Joe was tempted to turn in but remembered what a night’s sleep had cost him the last time. “Square away the galley and set up the still,” he said.
He went on deck again. The ground swell was unchanged and there was still no land. The sun was slightly lower and farther left so he guessed it was midafter-noon. Time jumps were getting his stomach as confused as jet travel.
Raquel appeared and they faced each other across the lashed wheel. “You are tired,” she said.
Joe agreed. “That’s the principal recompense for being captain.”
“You did not wish to take the other girls,” she pursued.
“No,” Joe agreed.
“Why did you take me?”
“Why uh… Well, you saved my life.”
“Is that all?”
“What can you expect?” Joe asked. “Admittedly, love at first sight is a great time saver, but I’d known you all of five minutes when you came aboard.” He paused.
This wasn’t coming out the way he meant it to. How could he explain this gradual growth of confidence—his increasing ease in her simple, often pointless conversation? “After a time …” be began. What he wanted to say was how nice it was to be around someone who was quiet when he needed silence—someone who made no demands nor expected him to solve all problems.
He glanced up and she was gone. “Damn it!” If she had just stuck around another moment he felt sure he would have found a way to say it. Oh well, some day he’d have more time.
The horizon was clear, the sea calm. At last they would be making a jump under less than frantic circumstances. This time Joe would be below, watching every dial and meter. Sooner or later he would control this phenomenon.
Dishes were cleared away. Inside its makeshift bell jar the still sat amidships of the galley table. The Alice’s crew and Ma Trimble crowded into an attentive circle.
The blondes regarded the prospect of another jump with monumental apathy. They scattered about the yawl, fixing each others’ hair, mending clothing. Up by the chain locker one blonde unraveled a tattered jersey. Joe wondered what she intended with the yarn.
Not socks for sure; the Mediterraneans hadn’t invented them yet.
“All set,” Gorson reported. He humped over the vacuum pump. Cookie regarded the bell jar and slapped a dough patch over one point where the seal threatened to rupture.

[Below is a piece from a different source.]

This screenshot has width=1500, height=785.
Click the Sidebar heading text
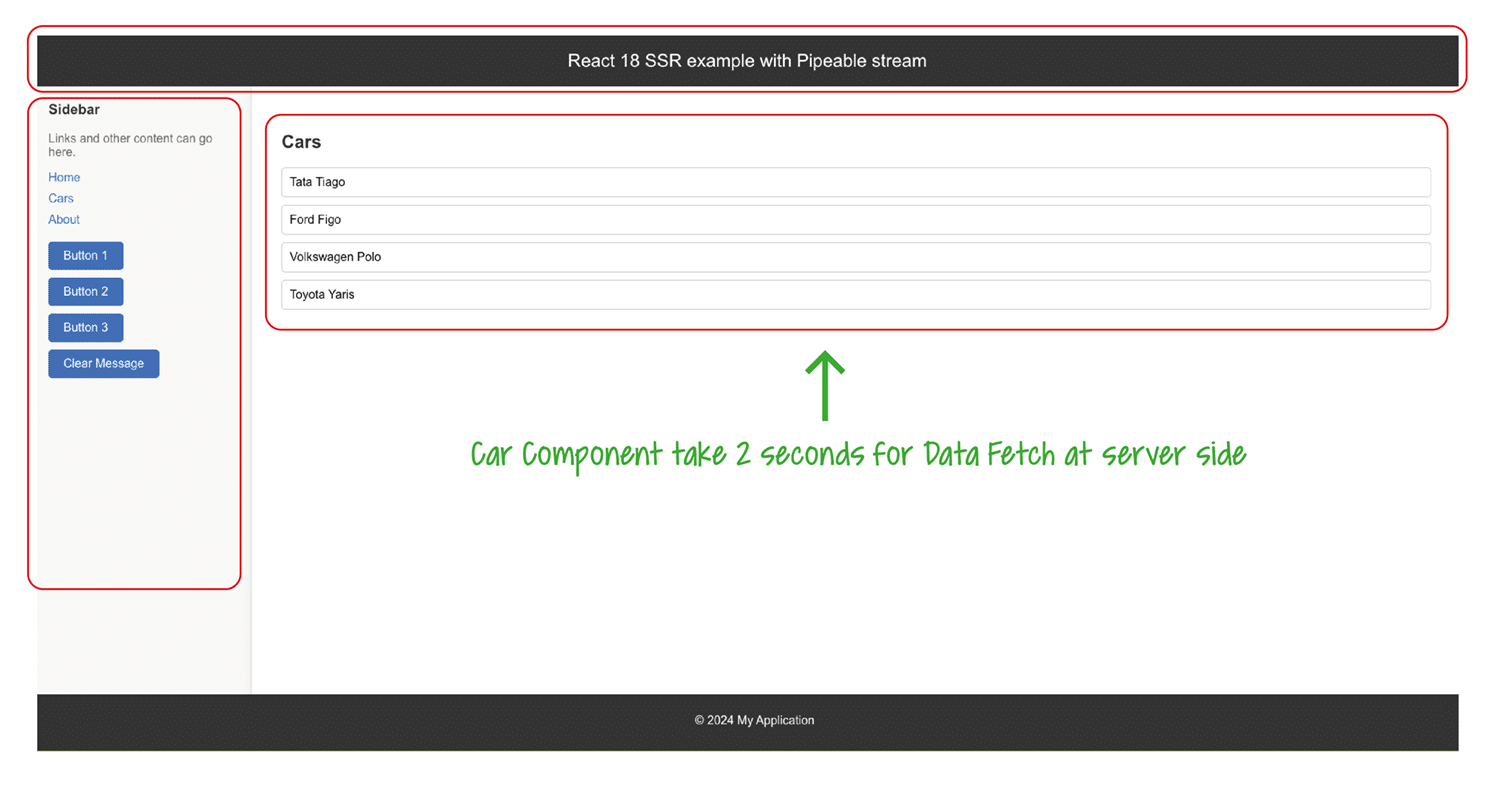pyautogui.click(x=74, y=110)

Joe felt his stomach tighten. Would they materialize in the middle of a desert? Or a hundred feet above or below it? “You may fire when ready,” he said.
Freedy flipped the switch. Nothing happened. They waited for tubes to warm up. Still nothing. Freedy flipped the gang switch up to middle range and began cranking up the pot. Abruptly, vision shimmered for a microsecond and Joe felt that now-familiar twisting, as if gravity had gone off for half a heartbeat.